▶ THE PROBLEM: Restate, word for word and with nothing added, the lines from the one containing "Image resolution: width=600" through the last line of the material below.

▶ DATA LISTING:
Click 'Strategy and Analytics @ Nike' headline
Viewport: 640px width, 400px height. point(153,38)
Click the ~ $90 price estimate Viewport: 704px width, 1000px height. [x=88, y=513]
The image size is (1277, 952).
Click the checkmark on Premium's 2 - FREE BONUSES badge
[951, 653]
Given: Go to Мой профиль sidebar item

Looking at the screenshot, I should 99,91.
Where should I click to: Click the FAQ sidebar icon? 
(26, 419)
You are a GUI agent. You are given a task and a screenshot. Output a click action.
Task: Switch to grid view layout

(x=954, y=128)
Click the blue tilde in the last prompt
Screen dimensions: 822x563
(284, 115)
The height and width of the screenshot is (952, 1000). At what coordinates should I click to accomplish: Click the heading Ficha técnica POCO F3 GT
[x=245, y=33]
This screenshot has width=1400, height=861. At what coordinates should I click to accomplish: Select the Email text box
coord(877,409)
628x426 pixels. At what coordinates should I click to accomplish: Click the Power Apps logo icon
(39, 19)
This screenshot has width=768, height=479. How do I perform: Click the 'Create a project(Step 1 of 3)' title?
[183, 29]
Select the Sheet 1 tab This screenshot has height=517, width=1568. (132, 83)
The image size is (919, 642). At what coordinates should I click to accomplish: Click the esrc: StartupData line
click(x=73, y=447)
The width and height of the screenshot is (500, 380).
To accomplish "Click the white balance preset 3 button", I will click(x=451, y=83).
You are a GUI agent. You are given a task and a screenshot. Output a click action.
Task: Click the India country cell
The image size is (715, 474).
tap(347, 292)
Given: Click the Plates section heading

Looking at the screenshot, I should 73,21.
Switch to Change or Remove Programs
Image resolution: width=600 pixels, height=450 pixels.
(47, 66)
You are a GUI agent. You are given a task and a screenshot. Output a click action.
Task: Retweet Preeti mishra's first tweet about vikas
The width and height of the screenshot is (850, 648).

▶ ANSWER SECTION:
Image resolution: width=600 pixels, height=450 pixels.
(47, 66)
You are a GUI agent. You are given a task and a screenshot. Output a click action.
Task: Retweet Preeti mishra's first tweet about vikas
The width and height of the screenshot is (850, 648).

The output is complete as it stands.